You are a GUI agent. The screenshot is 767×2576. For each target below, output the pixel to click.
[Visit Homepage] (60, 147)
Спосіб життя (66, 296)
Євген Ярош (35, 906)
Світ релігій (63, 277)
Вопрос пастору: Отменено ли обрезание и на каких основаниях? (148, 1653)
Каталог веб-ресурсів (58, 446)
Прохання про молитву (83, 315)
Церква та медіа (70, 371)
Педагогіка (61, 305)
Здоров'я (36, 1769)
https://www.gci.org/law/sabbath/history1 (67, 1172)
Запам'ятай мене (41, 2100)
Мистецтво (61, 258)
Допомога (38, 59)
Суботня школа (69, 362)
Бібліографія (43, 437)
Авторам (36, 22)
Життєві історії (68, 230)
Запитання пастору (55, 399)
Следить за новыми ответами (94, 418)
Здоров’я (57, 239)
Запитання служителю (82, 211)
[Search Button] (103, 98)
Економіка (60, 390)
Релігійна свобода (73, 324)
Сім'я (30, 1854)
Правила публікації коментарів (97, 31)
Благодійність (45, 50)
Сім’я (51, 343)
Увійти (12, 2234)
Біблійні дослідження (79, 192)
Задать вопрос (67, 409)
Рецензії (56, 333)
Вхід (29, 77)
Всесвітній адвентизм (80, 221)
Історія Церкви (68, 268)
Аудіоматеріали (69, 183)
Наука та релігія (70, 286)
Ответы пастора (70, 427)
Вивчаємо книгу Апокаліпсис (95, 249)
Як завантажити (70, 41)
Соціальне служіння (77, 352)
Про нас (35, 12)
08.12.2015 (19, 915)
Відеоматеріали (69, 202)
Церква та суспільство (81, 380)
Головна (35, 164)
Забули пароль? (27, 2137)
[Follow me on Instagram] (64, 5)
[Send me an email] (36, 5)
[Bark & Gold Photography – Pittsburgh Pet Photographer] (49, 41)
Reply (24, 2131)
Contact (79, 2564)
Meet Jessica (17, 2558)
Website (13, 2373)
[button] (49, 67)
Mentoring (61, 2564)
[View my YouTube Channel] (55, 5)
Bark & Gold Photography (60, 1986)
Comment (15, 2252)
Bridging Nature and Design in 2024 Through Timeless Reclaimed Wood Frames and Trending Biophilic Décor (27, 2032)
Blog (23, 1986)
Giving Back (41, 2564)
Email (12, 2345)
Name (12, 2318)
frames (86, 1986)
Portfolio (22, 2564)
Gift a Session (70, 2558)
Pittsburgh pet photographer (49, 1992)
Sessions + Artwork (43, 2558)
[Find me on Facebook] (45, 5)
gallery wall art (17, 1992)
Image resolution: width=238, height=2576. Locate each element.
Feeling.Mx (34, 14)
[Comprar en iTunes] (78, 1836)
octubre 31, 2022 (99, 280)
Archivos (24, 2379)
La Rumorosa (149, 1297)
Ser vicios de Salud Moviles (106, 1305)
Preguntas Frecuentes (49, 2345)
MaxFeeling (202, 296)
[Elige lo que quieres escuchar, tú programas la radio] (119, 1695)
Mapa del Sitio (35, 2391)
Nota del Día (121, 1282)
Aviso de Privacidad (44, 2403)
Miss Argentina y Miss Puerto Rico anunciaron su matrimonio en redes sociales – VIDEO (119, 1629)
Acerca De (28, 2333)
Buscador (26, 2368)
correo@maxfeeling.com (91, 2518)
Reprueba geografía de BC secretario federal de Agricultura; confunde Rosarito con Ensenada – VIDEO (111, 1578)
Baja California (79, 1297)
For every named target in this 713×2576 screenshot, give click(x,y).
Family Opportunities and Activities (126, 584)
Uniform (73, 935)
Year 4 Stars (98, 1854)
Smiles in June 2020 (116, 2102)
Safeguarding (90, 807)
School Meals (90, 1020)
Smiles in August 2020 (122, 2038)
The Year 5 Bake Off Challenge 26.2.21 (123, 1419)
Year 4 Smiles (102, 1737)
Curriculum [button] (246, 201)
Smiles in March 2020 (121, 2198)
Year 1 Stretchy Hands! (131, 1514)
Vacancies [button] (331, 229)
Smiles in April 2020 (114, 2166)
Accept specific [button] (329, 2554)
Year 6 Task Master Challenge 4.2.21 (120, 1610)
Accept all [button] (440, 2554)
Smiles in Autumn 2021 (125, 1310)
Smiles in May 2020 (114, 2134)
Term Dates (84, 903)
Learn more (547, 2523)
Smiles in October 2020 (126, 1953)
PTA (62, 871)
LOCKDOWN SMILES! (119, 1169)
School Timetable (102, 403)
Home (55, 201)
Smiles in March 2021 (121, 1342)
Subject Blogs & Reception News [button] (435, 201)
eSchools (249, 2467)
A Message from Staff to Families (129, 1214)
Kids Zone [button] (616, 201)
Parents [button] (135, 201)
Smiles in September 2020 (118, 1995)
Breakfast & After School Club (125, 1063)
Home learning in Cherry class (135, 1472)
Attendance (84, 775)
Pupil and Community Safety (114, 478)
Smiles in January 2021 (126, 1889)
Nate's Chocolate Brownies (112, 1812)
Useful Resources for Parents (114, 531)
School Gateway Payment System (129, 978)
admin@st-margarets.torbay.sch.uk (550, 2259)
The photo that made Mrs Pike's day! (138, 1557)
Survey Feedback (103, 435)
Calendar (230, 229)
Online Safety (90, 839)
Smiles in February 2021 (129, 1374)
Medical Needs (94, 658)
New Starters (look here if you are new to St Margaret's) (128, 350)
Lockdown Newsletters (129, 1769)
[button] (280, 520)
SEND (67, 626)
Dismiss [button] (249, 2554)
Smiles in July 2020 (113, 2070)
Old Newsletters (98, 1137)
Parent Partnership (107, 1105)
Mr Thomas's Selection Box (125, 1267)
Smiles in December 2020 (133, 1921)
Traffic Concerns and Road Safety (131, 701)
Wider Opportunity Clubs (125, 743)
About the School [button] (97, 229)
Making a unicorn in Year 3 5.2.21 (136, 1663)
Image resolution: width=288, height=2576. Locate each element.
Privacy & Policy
━━━━━━━━━━━━━━━━━━━━━━━━━━━━━━
#### PROBLEM TO SOLVE:
Take from the material above the lines running from the one with "Каталог веб-ресурсів (58, 446)" through the one with "Buscador (26, 2368)", and repeat them exactly, with nothing else.

#### RESULT OF THIS TASK:
Каталог веб-ресурсів (58, 446)
Прохання про молитву (83, 315)
Церква та медіа (70, 371)
Педагогіка (61, 305)
Здоров'я (36, 1769)
https://www.gci.org/law/sabbath/history1 (67, 1172)
Запам'ятай мене (41, 2100)
Мистецтво (61, 258)
Допомога (38, 59)
Суботня школа (69, 362)
Бібліографія (43, 437)
Авторам (36, 22)
Життєві історії (68, 230)
Запитання пастору (55, 399)
Следить за новыми ответами (94, 418)
Здоров’я (57, 239)
Запитання служителю (82, 211)
[Search Button] (103, 98)
Економіка (60, 390)
Релігійна свобода (73, 324)
Сім'я (30, 1854)
Правила публікації коментарів (97, 31)
Благодійність (45, 50)
Сім’я (51, 343)
Увійти (12, 2234)
Біблійні дослідження (79, 192)
Задать вопрос (67, 409)
Рецензії (56, 333)
Вхід (29, 77)
Всесвітній адвентизм (80, 221)
Історія Церкви (68, 268)
Аудіоматеріали (69, 183)
Наука та релігія (70, 286)
Ответы пастора (70, 427)
Вивчаємо книгу Апокаліпсис (95, 249)
Як завантажити (70, 41)
Соціальне служіння (77, 352)
Про нас (35, 12)
08.12.2015 (19, 915)
Відеоматеріали (69, 202)
Церква та суспільство (81, 380)
Головна (35, 164)
Забули пароль? (27, 2137)
[Follow me on Instagram] (64, 5)
[Send me an email] (36, 5)
[Bark & Gold Photography – Pittsburgh Pet Photographer] (49, 41)
Reply (24, 2131)
Contact (79, 2564)
Meet Jessica (17, 2558)
Website (13, 2373)
[button] (49, 67)
Mentoring (61, 2564)
[View my YouTube Channel] (55, 5)
Bark & Gold Photography (60, 1986)
Comment (15, 2252)
Bridging Nature and Design in 2024 Through Timeless Reclaimed Wood Frames and Trending Biophilic Décor (27, 2032)
Blog (23, 1986)
Giving Back (41, 2564)
Email (12, 2345)
Name (12, 2318)
frames (86, 1986)
Portfolio (22, 2564)
Gift a Session (70, 2558)
Pittsburgh pet photographer (49, 1992)
Sessions + Artwork (43, 2558)
[Find me on Facebook] (45, 5)
gallery wall art (17, 1992)
Image resolution: width=238, height=2576. Locate each element.
Feeling.Mx (34, 14)
[Comprar en iTunes] (78, 1836)
octubre 31, 2022 (99, 280)
Archivos (24, 2379)
La Rumorosa (149, 1297)
Ser vicios de Salud Moviles (106, 1305)
Preguntas Frecuentes (49, 2345)
MaxFeeling (202, 296)
[Elige lo que quieres escuchar, tú programas la radio] (119, 1695)
Mapa del Sitio (35, 2391)
Nota del Día (121, 1282)
Aviso de Privacidad (44, 2403)
Miss Argentina y Miss Puerto Rico anunciaron su matrimonio en redes sociales – VIDEO (119, 1629)
Acerca De (28, 2333)
Buscador (26, 2368)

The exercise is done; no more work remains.